→ **About this exercise**: The stretch wanted below opens at the line containing "[Bremen International Graduate" and closes at the line containing "Главная (630, 40)". Please return it exactly, with no other lines.

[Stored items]
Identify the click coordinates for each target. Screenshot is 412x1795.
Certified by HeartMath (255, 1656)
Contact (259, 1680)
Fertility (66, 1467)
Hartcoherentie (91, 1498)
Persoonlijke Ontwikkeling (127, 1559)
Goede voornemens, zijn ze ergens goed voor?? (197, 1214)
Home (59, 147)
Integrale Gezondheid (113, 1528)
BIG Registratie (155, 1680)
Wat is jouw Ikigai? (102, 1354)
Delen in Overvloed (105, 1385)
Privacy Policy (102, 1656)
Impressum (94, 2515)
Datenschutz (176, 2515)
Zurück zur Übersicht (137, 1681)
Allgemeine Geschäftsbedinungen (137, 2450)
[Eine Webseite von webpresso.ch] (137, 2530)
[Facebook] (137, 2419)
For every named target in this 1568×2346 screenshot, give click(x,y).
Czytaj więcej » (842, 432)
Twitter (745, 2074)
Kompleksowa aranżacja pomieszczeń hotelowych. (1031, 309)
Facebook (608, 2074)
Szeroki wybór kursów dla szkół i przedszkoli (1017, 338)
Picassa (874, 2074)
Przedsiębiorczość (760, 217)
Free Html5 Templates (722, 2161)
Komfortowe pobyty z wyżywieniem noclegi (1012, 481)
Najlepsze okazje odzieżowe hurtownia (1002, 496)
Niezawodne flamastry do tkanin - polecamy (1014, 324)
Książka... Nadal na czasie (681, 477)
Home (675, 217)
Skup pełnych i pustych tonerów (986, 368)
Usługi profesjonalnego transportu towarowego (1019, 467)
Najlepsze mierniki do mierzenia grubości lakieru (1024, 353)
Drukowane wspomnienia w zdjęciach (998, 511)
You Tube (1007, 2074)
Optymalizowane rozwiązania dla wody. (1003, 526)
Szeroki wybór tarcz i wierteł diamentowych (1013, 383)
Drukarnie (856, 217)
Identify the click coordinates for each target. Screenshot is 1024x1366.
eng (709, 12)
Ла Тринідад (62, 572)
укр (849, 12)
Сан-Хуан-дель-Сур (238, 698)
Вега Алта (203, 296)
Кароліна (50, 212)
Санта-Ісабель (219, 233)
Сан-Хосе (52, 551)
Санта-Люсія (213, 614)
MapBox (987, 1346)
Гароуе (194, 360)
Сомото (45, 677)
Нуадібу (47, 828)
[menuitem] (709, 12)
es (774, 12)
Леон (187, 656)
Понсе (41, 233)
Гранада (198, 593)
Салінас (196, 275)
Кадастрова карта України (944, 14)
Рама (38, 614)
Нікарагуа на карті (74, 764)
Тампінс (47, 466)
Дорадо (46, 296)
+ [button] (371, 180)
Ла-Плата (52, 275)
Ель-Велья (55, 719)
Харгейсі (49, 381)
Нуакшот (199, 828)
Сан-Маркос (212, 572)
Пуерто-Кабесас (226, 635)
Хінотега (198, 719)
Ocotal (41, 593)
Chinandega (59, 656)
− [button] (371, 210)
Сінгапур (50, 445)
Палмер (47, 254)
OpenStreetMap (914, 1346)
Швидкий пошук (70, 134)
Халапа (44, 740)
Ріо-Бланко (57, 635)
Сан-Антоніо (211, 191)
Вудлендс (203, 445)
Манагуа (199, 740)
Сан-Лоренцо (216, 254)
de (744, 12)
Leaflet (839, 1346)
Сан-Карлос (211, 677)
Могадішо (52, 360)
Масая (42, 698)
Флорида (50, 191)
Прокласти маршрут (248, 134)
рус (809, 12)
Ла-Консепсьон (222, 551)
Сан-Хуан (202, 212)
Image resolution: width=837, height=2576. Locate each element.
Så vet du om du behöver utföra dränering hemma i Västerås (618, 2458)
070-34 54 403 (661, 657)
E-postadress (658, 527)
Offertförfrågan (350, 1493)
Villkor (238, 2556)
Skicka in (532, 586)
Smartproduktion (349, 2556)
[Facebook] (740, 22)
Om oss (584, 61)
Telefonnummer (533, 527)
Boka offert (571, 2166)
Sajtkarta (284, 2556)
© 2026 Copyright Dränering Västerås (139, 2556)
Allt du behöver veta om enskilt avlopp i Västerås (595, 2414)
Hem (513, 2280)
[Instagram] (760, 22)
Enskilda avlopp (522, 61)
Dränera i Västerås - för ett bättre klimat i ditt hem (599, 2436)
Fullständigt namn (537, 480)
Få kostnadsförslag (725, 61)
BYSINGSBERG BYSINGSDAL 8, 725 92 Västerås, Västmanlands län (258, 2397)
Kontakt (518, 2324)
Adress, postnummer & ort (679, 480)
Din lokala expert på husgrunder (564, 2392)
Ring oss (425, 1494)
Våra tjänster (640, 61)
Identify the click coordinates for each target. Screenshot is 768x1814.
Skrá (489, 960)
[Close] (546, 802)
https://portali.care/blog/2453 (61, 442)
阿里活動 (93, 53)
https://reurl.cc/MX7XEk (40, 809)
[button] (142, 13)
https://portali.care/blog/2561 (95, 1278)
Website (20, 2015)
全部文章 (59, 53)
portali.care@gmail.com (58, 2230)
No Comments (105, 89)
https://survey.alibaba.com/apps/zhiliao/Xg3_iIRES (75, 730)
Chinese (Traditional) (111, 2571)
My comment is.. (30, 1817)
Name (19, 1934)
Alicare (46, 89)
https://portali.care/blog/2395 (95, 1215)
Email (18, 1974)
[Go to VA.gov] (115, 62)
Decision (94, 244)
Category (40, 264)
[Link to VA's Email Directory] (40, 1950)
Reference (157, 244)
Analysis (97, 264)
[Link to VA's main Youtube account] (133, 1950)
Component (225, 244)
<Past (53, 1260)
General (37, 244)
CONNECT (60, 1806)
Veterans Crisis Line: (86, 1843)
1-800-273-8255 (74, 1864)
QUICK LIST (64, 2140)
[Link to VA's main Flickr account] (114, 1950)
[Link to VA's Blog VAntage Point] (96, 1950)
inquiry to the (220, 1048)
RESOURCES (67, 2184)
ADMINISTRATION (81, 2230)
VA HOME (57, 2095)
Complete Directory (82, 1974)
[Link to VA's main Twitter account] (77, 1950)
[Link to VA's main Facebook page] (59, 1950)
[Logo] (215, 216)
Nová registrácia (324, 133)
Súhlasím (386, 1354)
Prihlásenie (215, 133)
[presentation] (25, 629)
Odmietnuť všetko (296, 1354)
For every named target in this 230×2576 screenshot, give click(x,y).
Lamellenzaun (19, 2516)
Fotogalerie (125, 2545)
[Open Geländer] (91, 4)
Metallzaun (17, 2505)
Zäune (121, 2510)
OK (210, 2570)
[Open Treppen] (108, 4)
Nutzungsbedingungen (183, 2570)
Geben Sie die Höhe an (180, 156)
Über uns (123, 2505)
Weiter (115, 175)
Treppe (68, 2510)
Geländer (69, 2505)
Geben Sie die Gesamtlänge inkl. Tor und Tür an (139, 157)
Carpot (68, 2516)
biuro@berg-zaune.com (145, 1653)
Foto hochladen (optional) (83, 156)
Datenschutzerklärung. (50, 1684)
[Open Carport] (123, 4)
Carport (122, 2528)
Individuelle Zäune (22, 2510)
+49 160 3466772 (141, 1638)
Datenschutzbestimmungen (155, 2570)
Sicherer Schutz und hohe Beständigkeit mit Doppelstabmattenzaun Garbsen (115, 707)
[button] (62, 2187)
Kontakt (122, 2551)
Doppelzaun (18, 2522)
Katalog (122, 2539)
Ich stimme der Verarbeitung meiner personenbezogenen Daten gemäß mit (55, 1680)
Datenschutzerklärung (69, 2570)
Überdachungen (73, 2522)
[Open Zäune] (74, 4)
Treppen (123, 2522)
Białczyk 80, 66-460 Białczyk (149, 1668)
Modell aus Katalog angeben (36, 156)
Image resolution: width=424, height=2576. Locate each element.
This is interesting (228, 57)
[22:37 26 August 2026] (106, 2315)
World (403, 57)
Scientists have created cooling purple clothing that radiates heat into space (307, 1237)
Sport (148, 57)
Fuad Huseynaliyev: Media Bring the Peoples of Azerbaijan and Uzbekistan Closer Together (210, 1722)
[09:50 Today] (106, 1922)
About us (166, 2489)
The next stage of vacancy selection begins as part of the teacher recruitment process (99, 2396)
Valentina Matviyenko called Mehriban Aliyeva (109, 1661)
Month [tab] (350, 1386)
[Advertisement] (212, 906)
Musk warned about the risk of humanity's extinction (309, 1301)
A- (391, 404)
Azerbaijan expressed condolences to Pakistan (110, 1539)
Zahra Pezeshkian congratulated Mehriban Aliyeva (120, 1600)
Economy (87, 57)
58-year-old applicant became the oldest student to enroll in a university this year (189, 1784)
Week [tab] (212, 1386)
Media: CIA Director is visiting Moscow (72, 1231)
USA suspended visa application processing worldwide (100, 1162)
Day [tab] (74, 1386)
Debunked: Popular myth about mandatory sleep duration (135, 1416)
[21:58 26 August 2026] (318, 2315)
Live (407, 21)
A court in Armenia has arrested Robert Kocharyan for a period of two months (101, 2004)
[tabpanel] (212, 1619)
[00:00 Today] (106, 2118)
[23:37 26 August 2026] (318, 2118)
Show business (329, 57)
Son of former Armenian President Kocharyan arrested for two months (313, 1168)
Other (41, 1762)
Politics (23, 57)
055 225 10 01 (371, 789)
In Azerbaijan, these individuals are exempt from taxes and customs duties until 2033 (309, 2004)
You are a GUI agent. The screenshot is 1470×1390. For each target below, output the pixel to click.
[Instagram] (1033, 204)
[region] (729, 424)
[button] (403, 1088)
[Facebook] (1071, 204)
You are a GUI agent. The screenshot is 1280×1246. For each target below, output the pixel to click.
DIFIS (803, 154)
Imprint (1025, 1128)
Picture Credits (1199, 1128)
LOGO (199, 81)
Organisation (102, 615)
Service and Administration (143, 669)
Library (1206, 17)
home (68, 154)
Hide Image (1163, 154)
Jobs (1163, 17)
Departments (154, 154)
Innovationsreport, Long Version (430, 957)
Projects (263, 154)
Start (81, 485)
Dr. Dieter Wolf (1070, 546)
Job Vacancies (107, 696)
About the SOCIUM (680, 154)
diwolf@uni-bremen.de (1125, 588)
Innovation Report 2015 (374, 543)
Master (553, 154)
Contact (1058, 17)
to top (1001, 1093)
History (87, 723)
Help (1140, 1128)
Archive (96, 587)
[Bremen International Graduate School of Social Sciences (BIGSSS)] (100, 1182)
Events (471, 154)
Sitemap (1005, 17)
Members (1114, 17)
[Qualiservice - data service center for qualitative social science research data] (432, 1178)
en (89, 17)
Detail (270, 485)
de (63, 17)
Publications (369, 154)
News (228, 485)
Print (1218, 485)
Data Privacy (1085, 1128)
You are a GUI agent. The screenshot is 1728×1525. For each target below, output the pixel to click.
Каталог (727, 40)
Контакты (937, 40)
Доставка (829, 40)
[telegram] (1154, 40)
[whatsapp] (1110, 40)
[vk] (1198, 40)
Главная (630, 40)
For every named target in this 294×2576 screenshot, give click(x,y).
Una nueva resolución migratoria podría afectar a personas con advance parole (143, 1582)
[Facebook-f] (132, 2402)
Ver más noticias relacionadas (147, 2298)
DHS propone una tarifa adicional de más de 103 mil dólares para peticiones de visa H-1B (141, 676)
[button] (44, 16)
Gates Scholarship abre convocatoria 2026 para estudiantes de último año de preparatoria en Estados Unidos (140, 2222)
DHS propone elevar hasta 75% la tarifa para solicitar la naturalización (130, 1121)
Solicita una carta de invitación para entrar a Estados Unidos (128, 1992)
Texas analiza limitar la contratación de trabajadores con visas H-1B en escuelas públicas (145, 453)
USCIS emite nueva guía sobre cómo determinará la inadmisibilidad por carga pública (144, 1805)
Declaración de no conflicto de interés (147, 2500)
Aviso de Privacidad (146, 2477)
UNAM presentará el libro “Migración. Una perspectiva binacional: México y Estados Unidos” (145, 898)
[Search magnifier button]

→ **Task output**:
[Bremen International Graduate School of Social Sciences (BIGSSS)] (100, 1182)
Events (471, 154)
Sitemap (1005, 17)
Members (1114, 17)
[Qualiservice - data service center for qualitative social science research data] (432, 1178)
en (89, 17)
Detail (270, 485)
de (63, 17)
Publications (369, 154)
News (228, 485)
Print (1218, 485)
Data Privacy (1085, 1128)
You are a GUI agent. The screenshot is 1728×1525. For each target below, output the pixel to click.
Каталог (727, 40)
Контакты (937, 40)
Доставка (829, 40)
[telegram] (1154, 40)
[whatsapp] (1110, 40)
[vk] (1198, 40)
Главная (630, 40)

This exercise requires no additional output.